Business dumping measures, improvement progress in municipalities / Ministry of Land, Infrastructure, Transport and Tourism survey

The Ministry of Land, Infrastructure, Transport and Tourism will strengthen the efforts for dumping measures for municipal ordering operations. According to the fact-finding survey as of July 1, 2021, municipalities that have not introduced the low bid price survey system or the minimum limit price system account for about half of the total. Based on the situation that improvement has not progressed compared to the construction work in which both systems have almost penetrated, the policy is to "visualize" the actual introduction of both systems in a form that can be compared with neighboring local governments by the end of the fiscal year. It will also be a major agenda item at regional meetings attended by contractors from local governments.
The results of the FY21 survey of surveying, surveying, and design work based on the operational guidelines of the Public Works Quality Assurance Promotion Law (Public Works Quality Assurance Law) were announced on the 14th.

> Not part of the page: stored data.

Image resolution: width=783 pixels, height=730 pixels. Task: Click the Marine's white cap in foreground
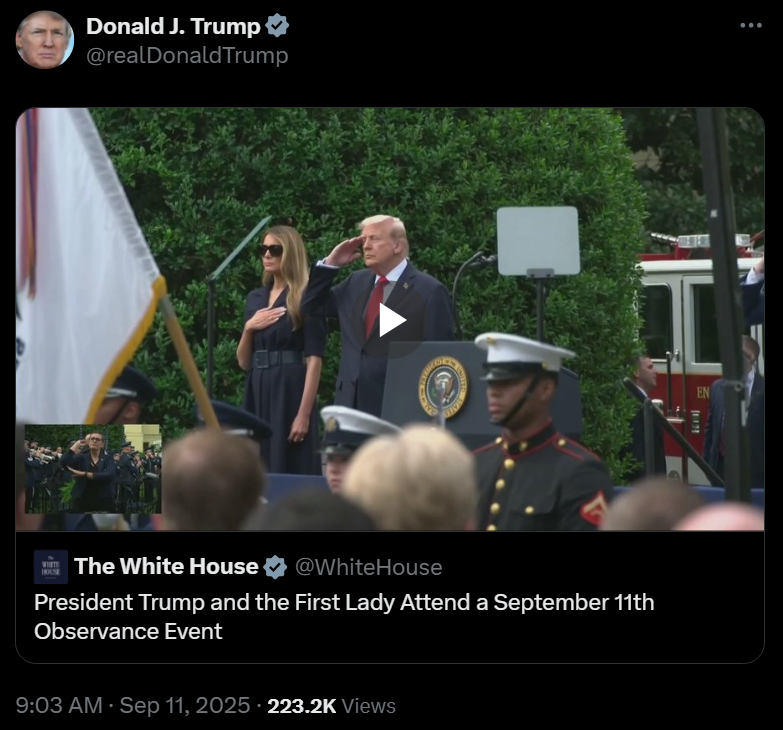tap(523, 353)
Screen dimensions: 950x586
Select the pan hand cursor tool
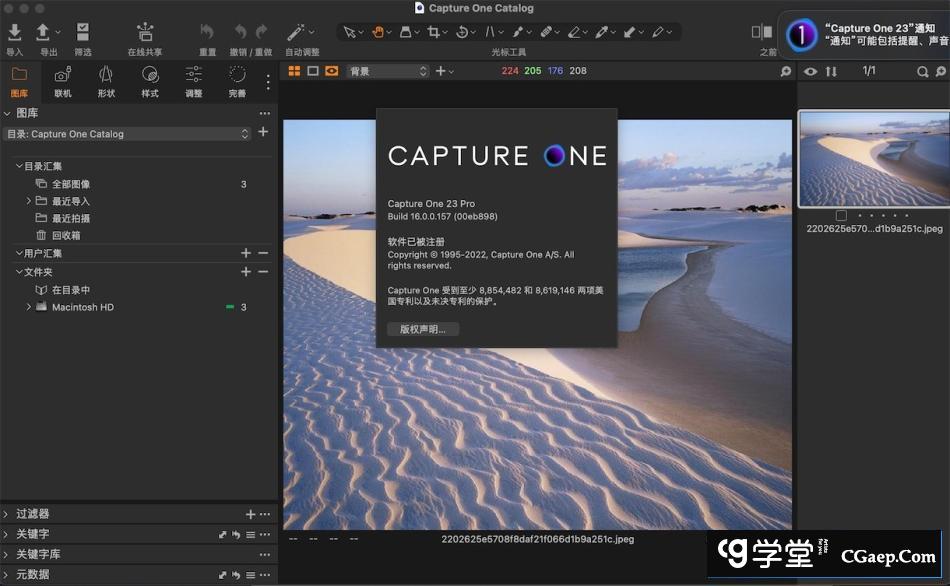click(x=379, y=32)
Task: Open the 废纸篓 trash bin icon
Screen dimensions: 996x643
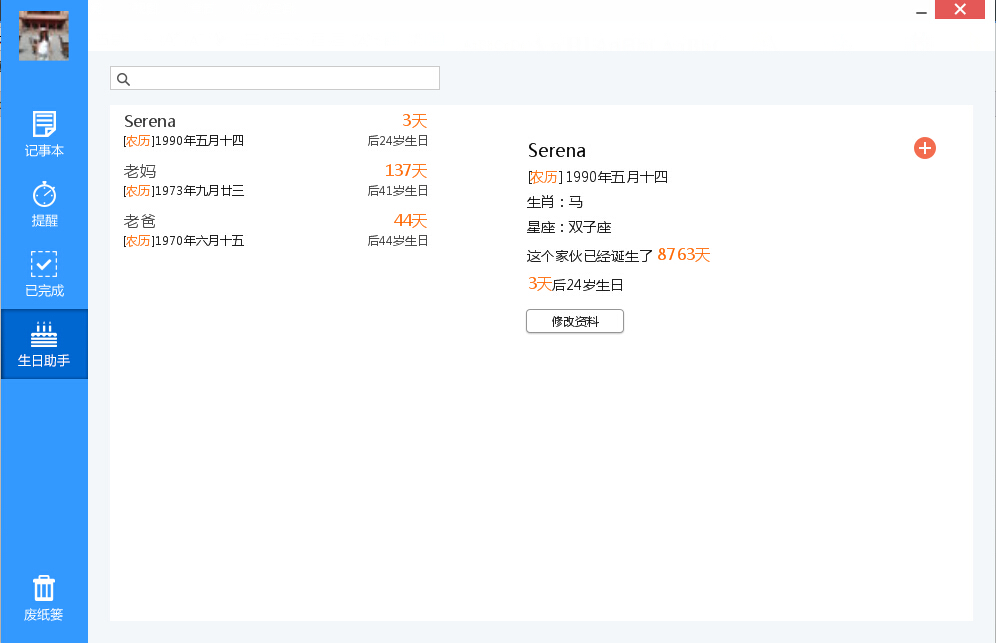Action: pos(44,588)
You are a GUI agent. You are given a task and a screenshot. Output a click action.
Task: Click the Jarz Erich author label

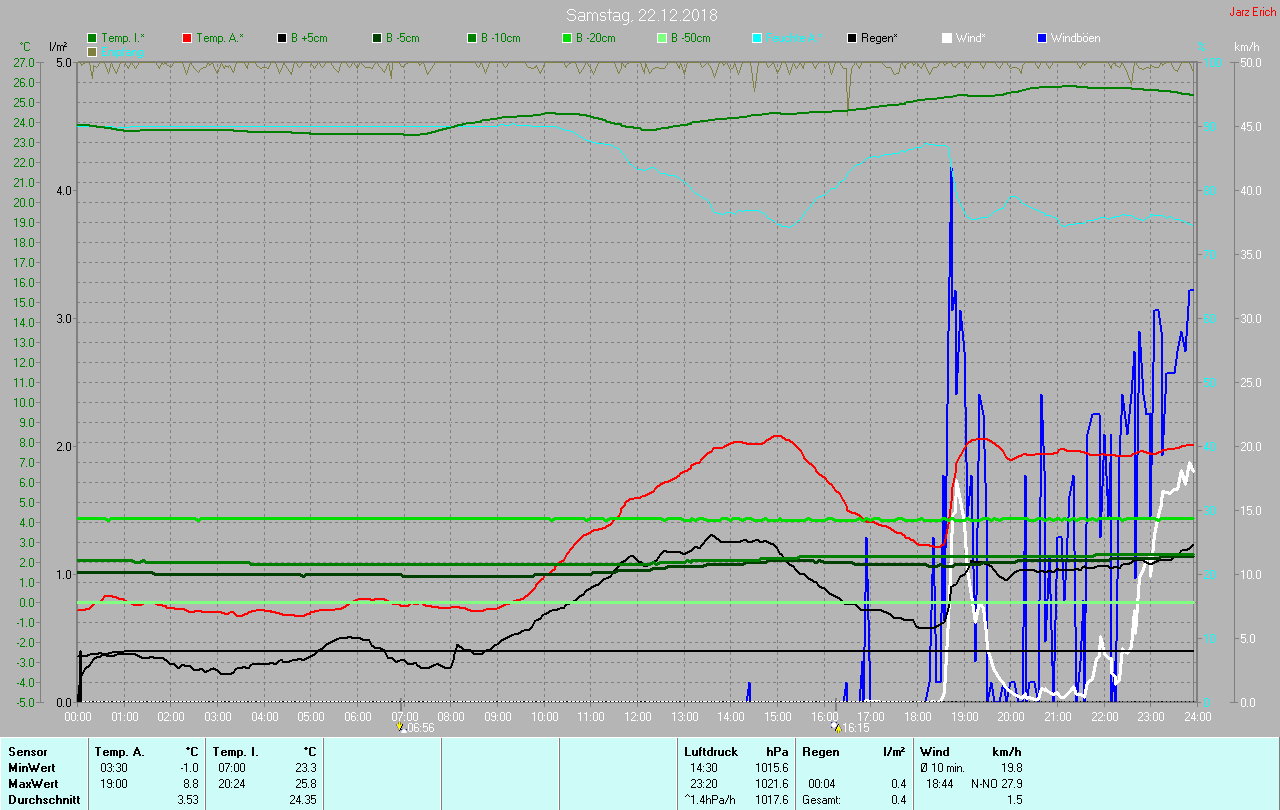[x=1252, y=12]
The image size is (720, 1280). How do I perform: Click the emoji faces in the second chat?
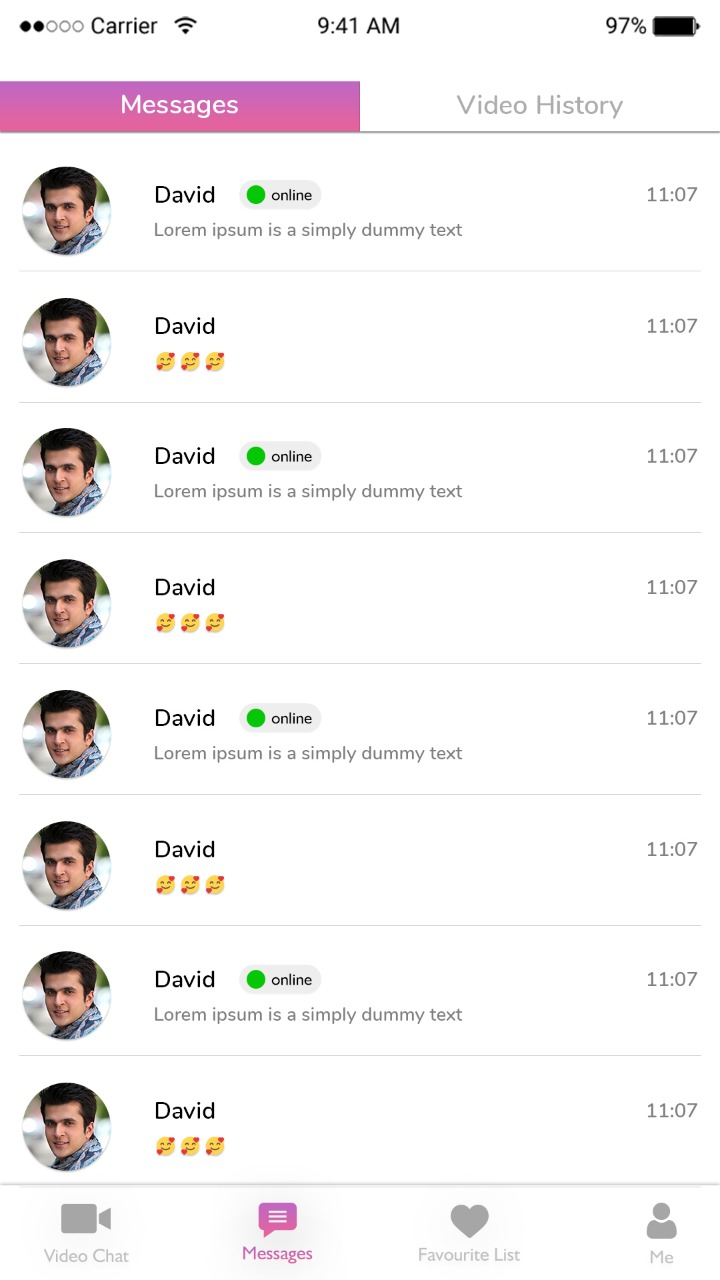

Dumping measures are almost widespread in the national government, prefectures, and government-designated cities, but about 50% of municipalities (895 groups in the previous year) have not introduced either system. Although it can be said that it is in the process of improvement, it is still at a low level considering that the introduction of the system in construction has reached 1640 groups (as of October 1, 2009), which is about 95%. About 31% of 39 organizations (42 organizations) such as special public corporations have not been introduced yet.
The ratio of the number of cases for which the performance deadline was set in the 4th quarter of the ordering business in FY2008 is ▽ country = 83.4% (83.5% in the previous year) ▽ special corporations = 55.6% (58.0%) ▽ Prefectures = 64.2% (66.3%) ▽ Ordinance-designated cities = 69.6% (67.9%) ▽ Municipalities = 58.7% (58.1%). It has been almost flat since the previous year.
Investigate whether or not standards and guidelines have been established for operational reference as indicators for securing the fulfillment period and design changes. Including cases where the standards and guidelines of other organizations are applied mutatis mutandis, the fulfillment period is 90% or more in prefectures, 70% or more in municipalities, and design change is 80% or more in prefectures, and in municipalities. More than 50% operated the standards and guidelines. We also investigated the introduction status of bidding contract methods other than price competition, and found that the introduction rate of the comprehensive evaluation method was less than 10% in municipalities.
The survey results are disseminated through the orderer council for each block, the supervision section chief council, and the prefectural public works contract business liaison council. It appeals that the appropriateness of business ordering work is indispensable for improving the quality of construction work.